From this exploartion, I think that garak is more appropriate to use at model level rather than application level. Garak also has some limited probes related to AI applications related to different modalities like images.
Is quite similar to garak, except that it is more dynamic and developer facing than garak. In garak the probes are created using a database with known attacks and vulnerabilities whereas in promptfoo, the probes are more context-specific i.e you need to provide information on what type of application you are testing to be able to pentest using promptfoo.
The difference between Promptfoo and garak is quite well discussed at https://www.promptfoo.dev/blog/promptfoo-vs-garak/
A simple snapshot of their methodology
In arguably promptfoo has more comprehensive test suite/strategies compared to garak. Very easy to configure how many test cases to run as opposed to garak. It is very tricky to do this in garak. Note that for some of the basic testing strategies an API key is not necessary. The type of plugins you use will determine how long it will take for your testing to run.

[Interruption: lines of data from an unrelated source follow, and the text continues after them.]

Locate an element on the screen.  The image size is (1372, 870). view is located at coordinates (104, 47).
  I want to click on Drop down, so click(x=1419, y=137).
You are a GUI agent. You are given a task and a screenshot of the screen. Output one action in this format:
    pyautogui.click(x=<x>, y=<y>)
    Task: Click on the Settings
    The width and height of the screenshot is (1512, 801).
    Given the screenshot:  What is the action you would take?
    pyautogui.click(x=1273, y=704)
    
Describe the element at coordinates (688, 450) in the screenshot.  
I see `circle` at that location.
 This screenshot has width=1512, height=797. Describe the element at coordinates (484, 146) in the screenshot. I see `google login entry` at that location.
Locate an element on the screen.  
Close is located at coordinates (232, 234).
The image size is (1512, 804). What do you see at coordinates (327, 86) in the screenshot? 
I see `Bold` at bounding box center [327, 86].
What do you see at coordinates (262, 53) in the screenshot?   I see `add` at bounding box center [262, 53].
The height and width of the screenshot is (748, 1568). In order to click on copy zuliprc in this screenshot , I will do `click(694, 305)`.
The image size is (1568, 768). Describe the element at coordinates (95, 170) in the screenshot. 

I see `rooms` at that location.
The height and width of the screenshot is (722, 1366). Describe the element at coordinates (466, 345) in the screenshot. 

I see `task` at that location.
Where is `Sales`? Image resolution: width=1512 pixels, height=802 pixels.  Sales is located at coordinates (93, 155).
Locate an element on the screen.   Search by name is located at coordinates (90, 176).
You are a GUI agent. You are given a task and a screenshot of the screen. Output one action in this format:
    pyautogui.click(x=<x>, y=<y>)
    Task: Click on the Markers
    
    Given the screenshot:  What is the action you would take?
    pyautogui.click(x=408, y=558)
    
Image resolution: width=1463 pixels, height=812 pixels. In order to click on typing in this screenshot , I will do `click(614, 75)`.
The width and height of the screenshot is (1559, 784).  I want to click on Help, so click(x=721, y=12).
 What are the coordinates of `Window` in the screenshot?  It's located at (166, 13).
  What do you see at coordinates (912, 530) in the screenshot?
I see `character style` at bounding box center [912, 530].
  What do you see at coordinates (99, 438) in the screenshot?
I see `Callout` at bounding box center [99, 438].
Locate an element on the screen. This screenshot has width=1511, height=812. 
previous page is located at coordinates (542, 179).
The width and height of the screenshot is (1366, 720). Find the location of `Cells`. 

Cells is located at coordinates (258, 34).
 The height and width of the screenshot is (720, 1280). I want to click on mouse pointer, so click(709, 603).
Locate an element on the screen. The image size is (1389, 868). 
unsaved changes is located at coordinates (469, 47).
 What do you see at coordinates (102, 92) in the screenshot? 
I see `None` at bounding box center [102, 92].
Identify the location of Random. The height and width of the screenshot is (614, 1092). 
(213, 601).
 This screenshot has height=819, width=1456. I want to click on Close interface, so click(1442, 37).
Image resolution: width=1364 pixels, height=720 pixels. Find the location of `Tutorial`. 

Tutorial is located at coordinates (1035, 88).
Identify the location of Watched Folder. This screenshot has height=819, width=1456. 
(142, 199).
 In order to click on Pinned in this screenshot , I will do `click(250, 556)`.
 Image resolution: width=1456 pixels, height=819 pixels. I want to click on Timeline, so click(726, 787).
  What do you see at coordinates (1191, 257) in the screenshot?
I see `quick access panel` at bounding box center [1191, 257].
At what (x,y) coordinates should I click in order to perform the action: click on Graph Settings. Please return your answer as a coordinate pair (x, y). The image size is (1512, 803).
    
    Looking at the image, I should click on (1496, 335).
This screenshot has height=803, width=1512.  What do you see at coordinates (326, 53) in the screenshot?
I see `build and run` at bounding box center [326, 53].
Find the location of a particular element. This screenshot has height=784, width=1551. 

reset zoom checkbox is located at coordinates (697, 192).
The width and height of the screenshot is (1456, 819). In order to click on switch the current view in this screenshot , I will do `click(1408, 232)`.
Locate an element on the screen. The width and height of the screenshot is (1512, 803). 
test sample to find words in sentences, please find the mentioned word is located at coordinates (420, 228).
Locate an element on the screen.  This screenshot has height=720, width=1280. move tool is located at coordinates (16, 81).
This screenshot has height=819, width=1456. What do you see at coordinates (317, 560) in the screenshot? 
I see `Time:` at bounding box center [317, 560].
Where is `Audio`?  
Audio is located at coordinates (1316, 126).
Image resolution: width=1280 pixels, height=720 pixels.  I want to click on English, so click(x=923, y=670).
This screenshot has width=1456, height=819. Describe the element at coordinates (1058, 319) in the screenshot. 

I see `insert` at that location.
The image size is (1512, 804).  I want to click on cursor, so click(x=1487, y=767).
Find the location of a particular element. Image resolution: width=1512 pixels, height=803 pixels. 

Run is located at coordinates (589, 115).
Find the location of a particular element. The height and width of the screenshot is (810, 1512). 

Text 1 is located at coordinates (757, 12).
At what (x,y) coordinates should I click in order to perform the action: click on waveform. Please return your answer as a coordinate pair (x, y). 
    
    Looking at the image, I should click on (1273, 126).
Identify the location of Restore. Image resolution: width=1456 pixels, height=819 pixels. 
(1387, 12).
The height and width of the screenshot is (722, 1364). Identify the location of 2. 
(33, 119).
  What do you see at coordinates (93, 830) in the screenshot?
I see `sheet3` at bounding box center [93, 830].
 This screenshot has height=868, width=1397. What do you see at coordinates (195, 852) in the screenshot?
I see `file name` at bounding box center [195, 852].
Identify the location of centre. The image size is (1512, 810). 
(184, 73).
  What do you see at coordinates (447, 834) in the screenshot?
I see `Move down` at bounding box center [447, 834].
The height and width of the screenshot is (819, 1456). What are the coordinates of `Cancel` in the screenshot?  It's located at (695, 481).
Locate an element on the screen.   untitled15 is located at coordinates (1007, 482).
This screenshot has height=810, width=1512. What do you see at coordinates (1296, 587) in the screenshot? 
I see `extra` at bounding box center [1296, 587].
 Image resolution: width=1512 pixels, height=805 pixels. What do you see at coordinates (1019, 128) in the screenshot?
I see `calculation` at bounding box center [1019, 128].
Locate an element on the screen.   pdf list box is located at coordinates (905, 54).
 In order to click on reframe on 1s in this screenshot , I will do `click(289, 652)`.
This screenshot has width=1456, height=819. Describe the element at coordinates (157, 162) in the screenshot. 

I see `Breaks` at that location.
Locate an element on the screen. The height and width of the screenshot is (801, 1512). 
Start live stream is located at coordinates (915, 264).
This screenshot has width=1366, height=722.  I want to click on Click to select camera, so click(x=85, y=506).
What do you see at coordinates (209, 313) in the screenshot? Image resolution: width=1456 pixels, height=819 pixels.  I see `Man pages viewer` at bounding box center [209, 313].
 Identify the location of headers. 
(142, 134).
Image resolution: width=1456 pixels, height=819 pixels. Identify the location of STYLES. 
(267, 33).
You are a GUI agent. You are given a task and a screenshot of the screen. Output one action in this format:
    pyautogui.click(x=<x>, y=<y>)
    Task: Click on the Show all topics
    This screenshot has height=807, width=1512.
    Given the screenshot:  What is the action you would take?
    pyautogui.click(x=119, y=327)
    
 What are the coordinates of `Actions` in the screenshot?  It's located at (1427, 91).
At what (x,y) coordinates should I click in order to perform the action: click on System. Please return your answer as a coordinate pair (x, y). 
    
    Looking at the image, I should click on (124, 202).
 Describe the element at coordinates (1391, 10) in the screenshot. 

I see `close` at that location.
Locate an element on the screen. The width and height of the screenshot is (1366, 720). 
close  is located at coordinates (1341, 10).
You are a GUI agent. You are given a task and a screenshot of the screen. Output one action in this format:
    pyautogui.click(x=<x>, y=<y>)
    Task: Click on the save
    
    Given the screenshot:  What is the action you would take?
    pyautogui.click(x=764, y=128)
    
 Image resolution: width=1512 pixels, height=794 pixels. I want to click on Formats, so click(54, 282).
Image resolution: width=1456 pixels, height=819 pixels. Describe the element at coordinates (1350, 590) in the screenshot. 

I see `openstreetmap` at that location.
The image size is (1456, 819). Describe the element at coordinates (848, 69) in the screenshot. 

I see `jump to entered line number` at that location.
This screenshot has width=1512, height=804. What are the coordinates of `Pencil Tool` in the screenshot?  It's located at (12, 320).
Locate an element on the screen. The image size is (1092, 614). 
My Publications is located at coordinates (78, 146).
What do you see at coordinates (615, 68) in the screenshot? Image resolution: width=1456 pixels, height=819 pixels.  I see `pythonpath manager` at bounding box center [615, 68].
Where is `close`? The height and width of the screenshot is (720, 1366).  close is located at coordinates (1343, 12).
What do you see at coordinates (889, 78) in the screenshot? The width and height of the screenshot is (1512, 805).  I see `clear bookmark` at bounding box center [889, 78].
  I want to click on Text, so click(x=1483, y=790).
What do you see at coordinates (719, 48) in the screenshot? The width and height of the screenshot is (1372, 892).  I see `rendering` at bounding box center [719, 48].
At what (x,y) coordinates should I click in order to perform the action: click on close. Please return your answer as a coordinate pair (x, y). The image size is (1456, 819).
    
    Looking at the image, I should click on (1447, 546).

To run a test with yaml file use - In the directory where promptfooconfig.yaml is present
promptfoo redteam run
To view the report - In the directory where promptfooconfig.yaml is present
promptfoo redteam report
Sample response for successful document extraction in RAG

https://arxiv.org/html/2410.16527v2
Note:- In this paper promptfoo is not included for sake of comparison. But has a lot of interesting insights from similar other tools like Giskard.
Use trufflehog to check if you left any secrets/api keys hanging around. Based on the results you can doublecheck your code/results
You can also rely on Gitguardian . This looks more efficient than trufflehog
PS:- I intentionally left my n8n basic auth credentials 😂. Gitguardian caught it and trufflehog didnt. Just as a reminder N8N workflow is running locally not even exposed within local network.